**ЗАДАНИЕ A:** Измените отрывок текста о петербургской и московской научных школах от «Соответственно отличия наблюдаются» до «в филологических исследованиях.» включительно, заменив в нем «гуманитарии» на «исследователи», и приведите этот отрывок целиком.

**ИСХОДНЫЙ ТЕКСТ:**
>>>>>
Соответственно отличия наблюдаются и в методе исследования. Петербургские гуманитарии взяли на вооружение сравнительно-исторический, открытый и обоснованный А. Х. Востоковым; в Москве этот метод долго не признавался, там предпочитали сравнительный метод изучения предмета.

Из основных расхождений в методе, наметившихся еще в то время, следует указать на главные, так или иначе связанные с нашей темой и проявившие себя прежде всего в филологических исследованиях.

Петербургские ученые в своих исследованиях идут от семантики к форме, московские предпочитают обратный путь; даже влиятельное в первой половине нашего века учение «формалистов» неоднородно в этом смысле: московские формалисты «феноменологичны», ленинградские – «семиотичны».

Петербургские филологи полагают, что культурные ценности функционально оправданны (стиль есть функция), тогда как для московских коллег именно формально стилистический уровень определяет меру ценности того или иного явления.

Петербургские исследователи предпочитают исследование развивающихся систем («история есть теория»), тогда как московские говорят о необходимости изучать замкнутые структуры путем их сравнения («теория есть норма»).

Петербургские ученые считают, что всякий заимствуемый элемент культуры органически восполняет собственную культурную парадигму до цельности, тогда как московские их коллеги полагают, что всякое заимствование носит внешний характер и в принципе может быть принято как необходимая в данный момент (в данной структуре) замена собственной ценности. В первом случае ценным признается только заимствование, ставшее элементом собственной культуры, во втором – всякое заимствование, даже враждебное системе, пусть оно имеет хотя бы стилистический окрас.
<<<<<
**ПРЕДОСТАВЛЕННЫЕ ЗАПИСИ:**
>>>>>
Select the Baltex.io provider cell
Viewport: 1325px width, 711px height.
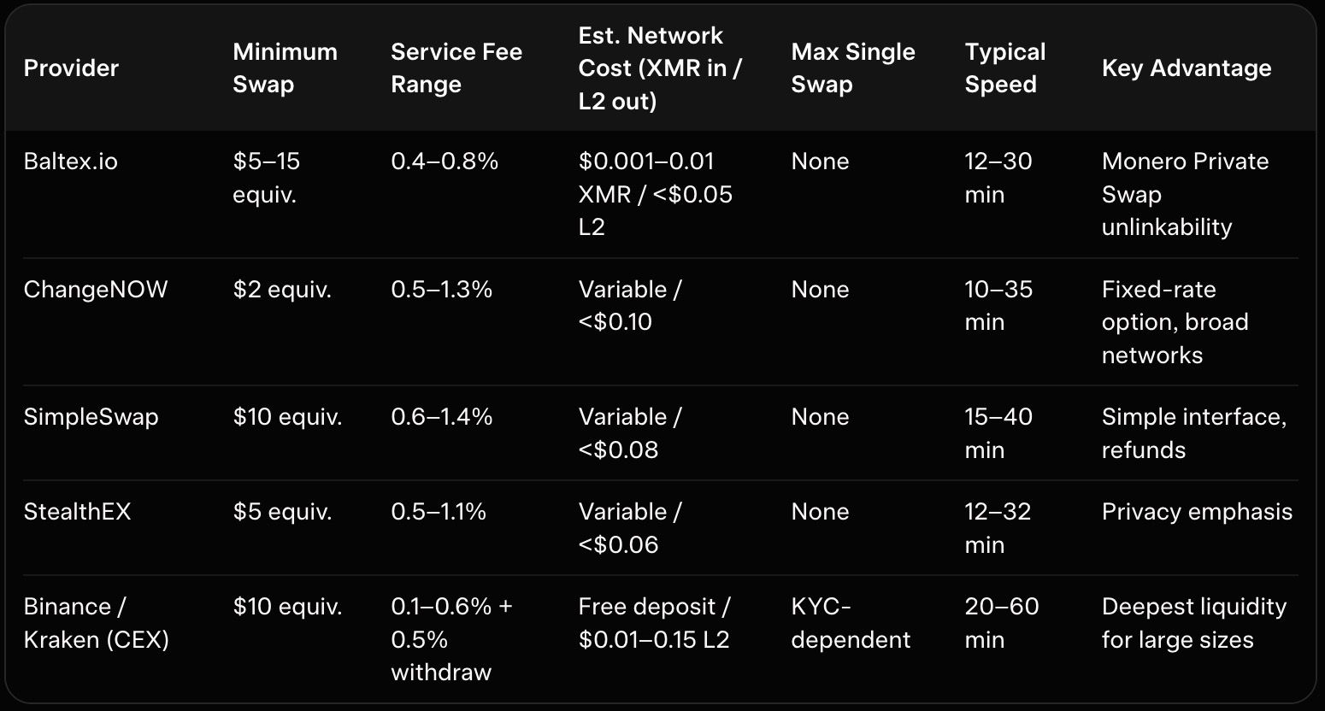click(71, 162)
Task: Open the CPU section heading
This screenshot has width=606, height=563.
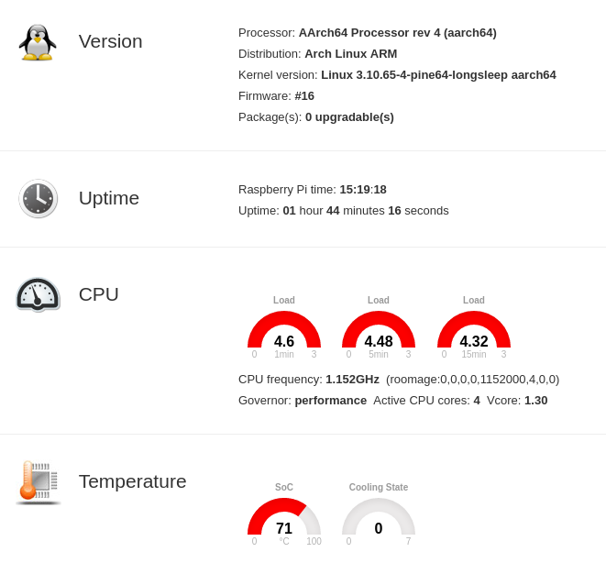Action: (99, 294)
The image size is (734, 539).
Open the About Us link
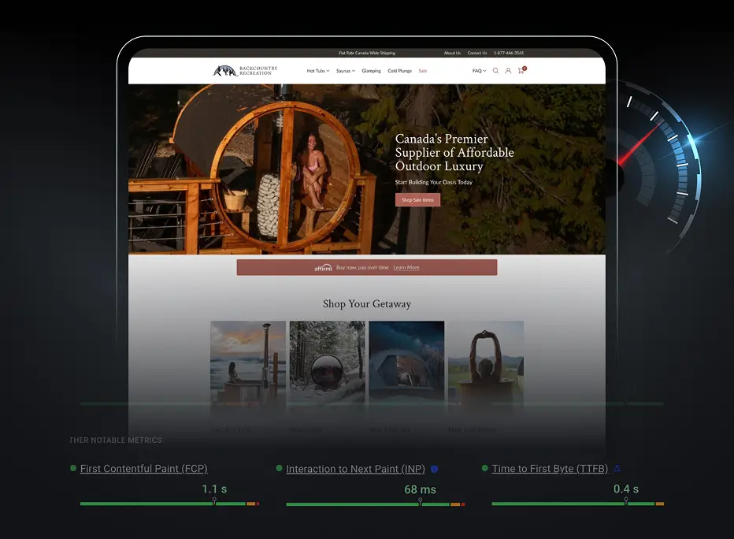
<<<<<
**ЗАДАНИЕ B:** Выпишите без изменений все строки записей, приведенных выше, но не включайте в ответ изображения.

**РЕШЕНИЕ ЗАДАНИЯ A:**
Соответственно отличия наблюдаются и в методе исследования. Петербургские исследователи взяли на вооружение сравнительно-исторический, открытый и обоснованный А. Х. Востоковым; в Москве этот метод долго не признавался, там предпочитали сравнительный метод изучения предмета.

Из основных расхождений в методе, наметившихся еще в то время, следует указать на главные, так или иначе связанные с нашей темой и проявившие себя прежде всего в филологических исследованиях.

**РЕШЕНИЕ ЗАДАНИЯ B:**
Select the Baltex.io provider cell
Viewport: 1325px width, 711px height.
click(71, 162)
Task: Open the CPU section heading
This screenshot has width=606, height=563.
Action: (99, 294)
The image size is (734, 539).
Open the About Us link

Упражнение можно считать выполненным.